To be done: Please output the records verbatim, everything from the line containing "This screenshot has height=505, width=849." down to the end of the records, both ends included, and leave the pictures out of your answer.

++++++++++++++++++++

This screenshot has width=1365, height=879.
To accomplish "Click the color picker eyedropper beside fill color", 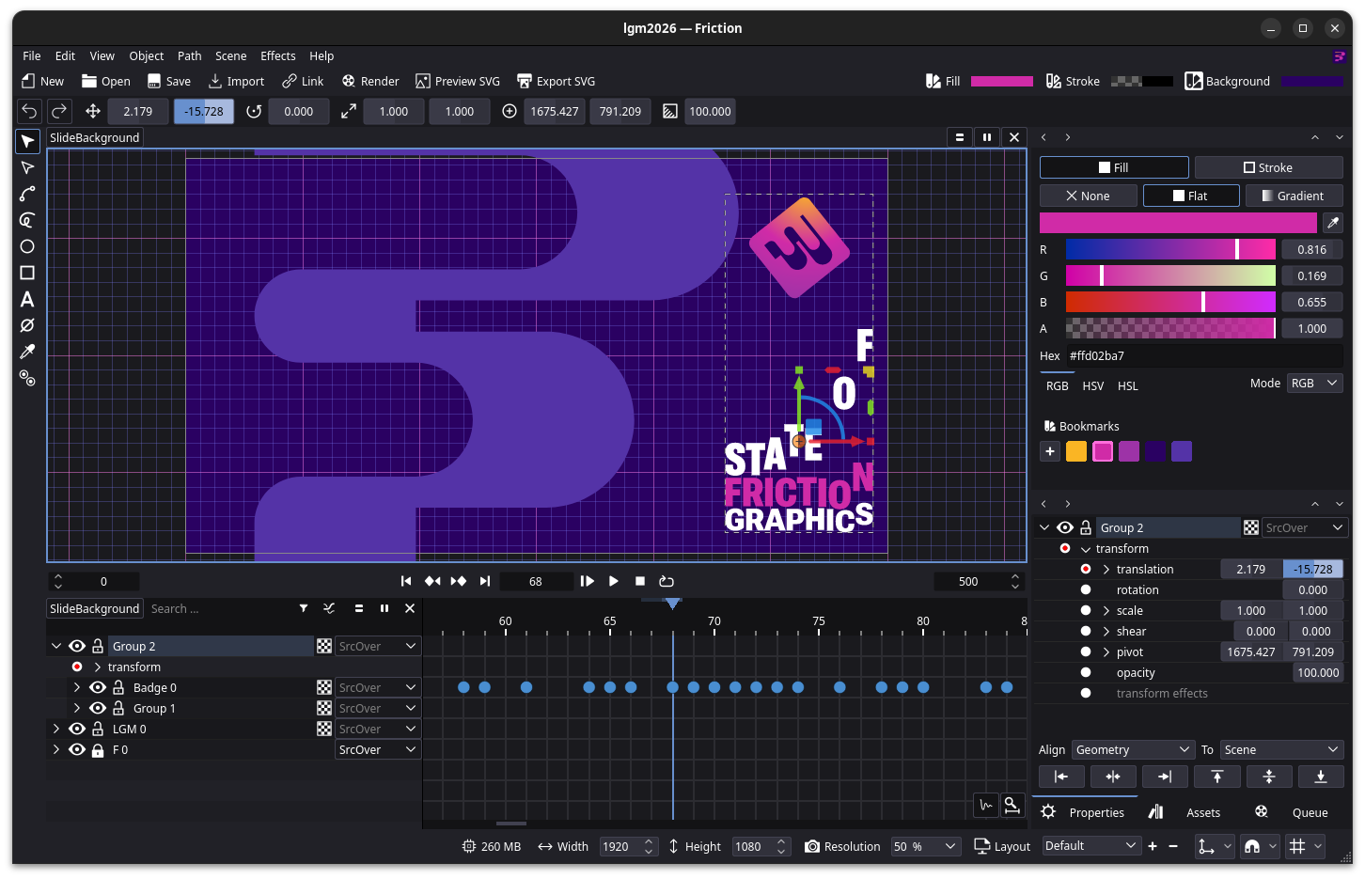I will point(1332,223).
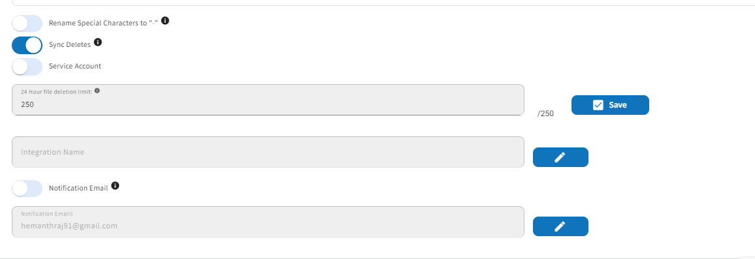Edit Notification Emails with pencil button
This screenshot has height=259, width=755.
tap(560, 226)

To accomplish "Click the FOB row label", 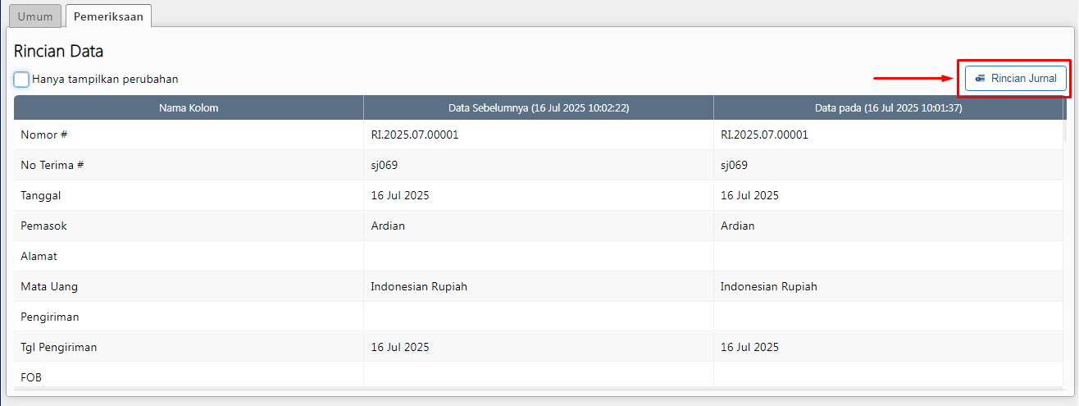I will pos(31,377).
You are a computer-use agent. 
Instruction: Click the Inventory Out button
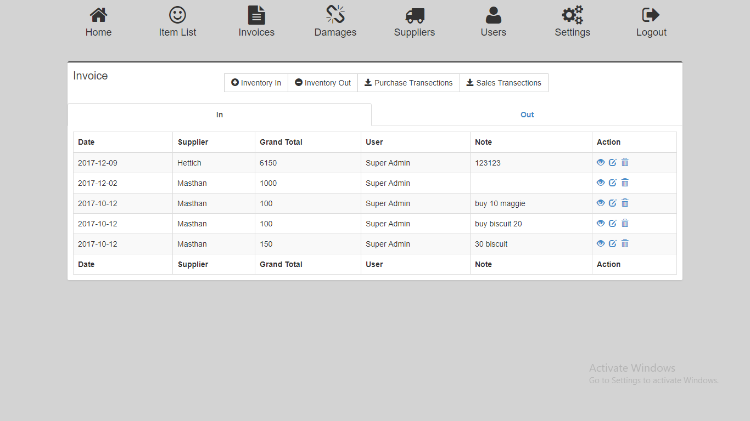tap(323, 83)
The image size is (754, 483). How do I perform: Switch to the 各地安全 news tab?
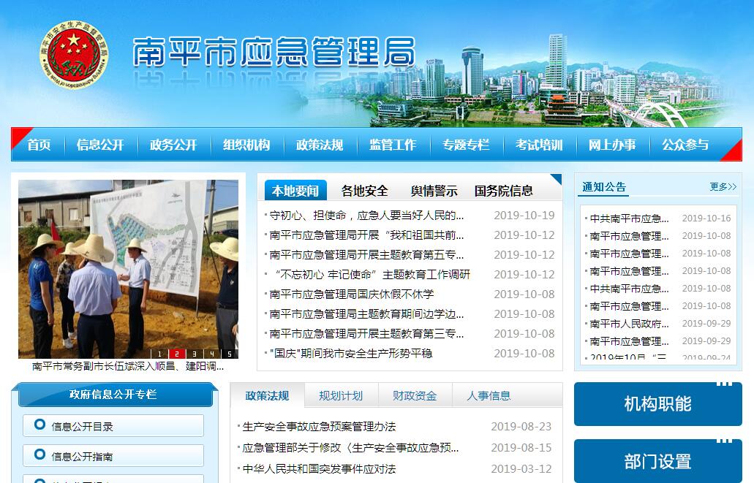365,191

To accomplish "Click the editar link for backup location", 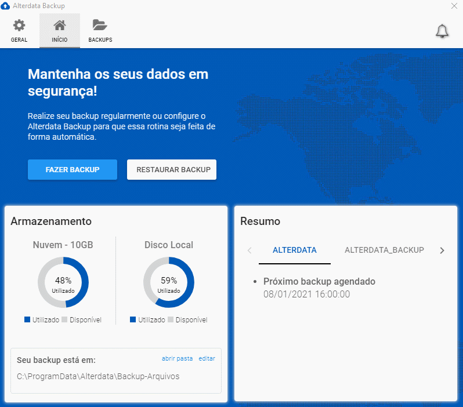I will [207, 358].
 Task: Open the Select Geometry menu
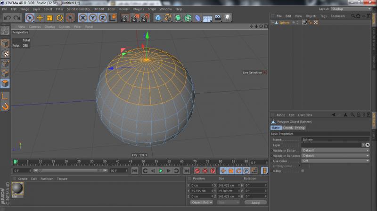pyautogui.click(x=78, y=9)
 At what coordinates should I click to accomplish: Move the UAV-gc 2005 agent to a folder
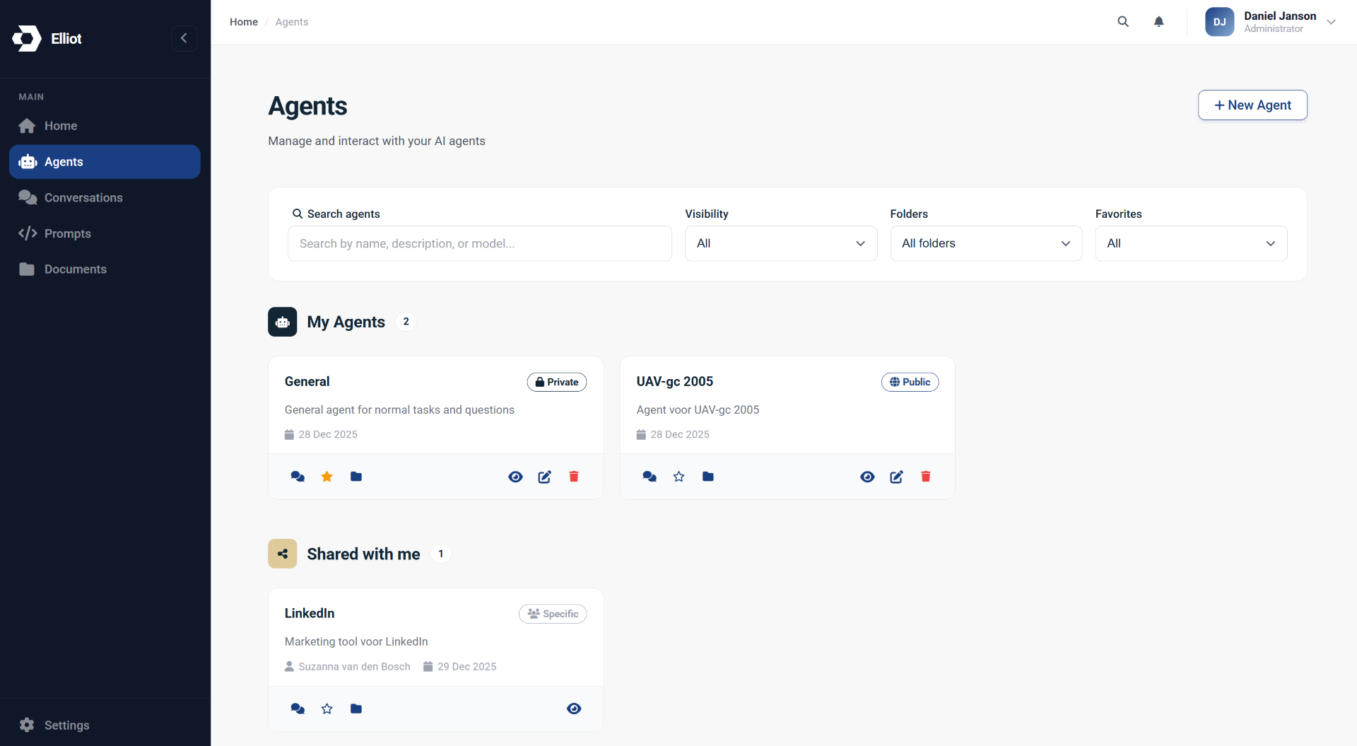click(x=707, y=477)
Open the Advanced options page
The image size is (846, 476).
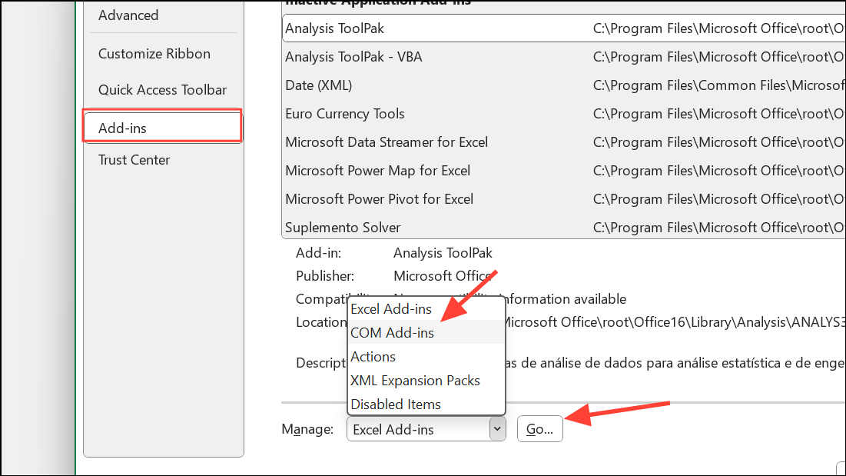click(128, 15)
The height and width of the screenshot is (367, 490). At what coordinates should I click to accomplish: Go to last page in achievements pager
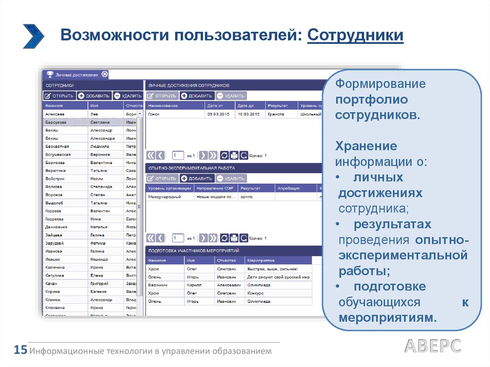tap(213, 156)
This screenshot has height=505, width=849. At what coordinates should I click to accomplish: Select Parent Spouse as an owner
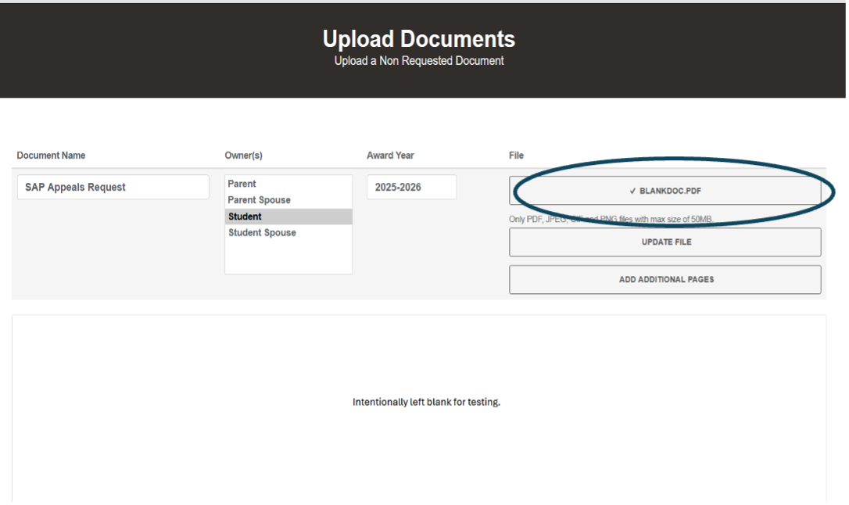[258, 200]
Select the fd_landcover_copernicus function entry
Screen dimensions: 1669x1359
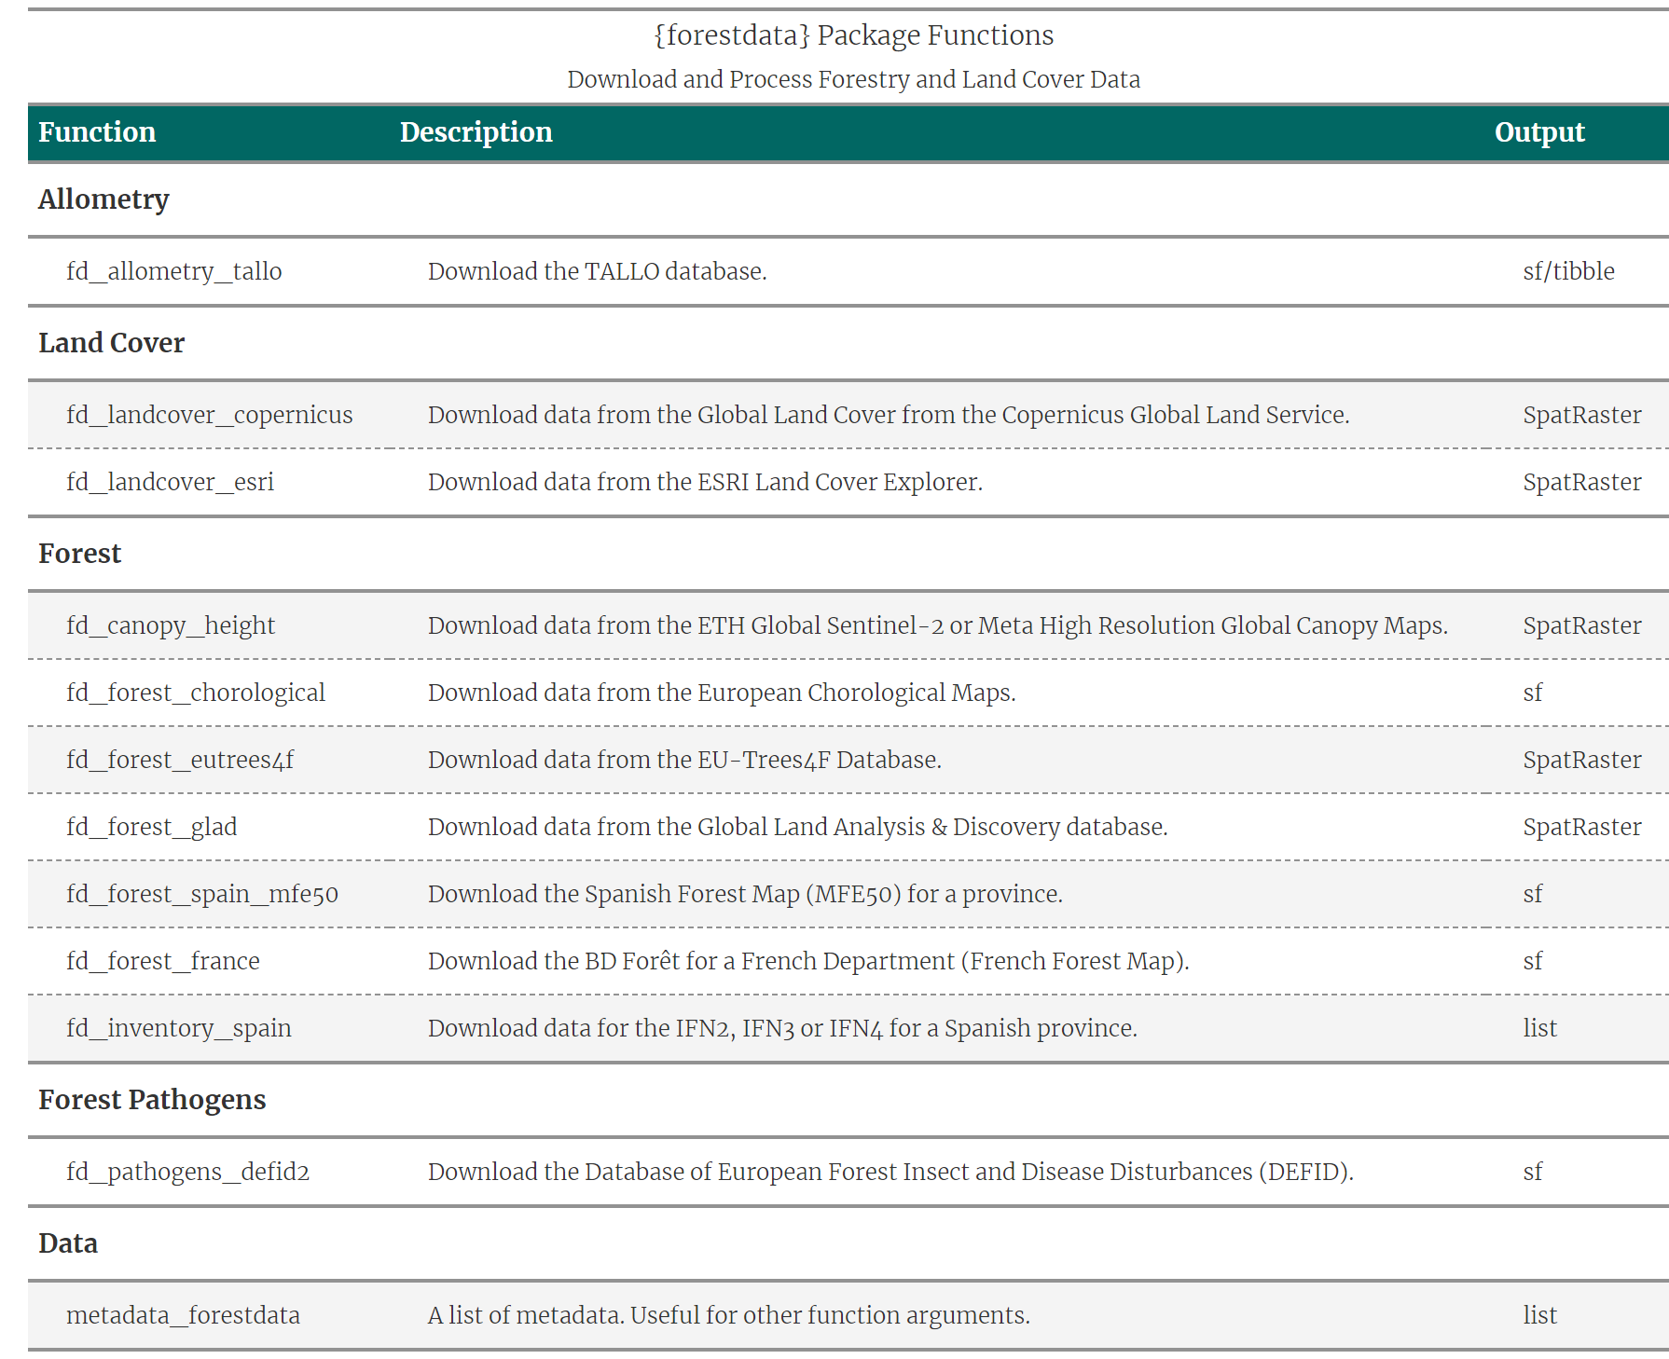pos(209,415)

++++++++++++++++++++

Result:
This screenshot has height=505, width=849. At what coordinates should I click to accomplish: Select Parent Spouse as an owner
[258, 200]
Select the fd_landcover_copernicus function entry
Screen dimensions: 1669x1359
pos(209,415)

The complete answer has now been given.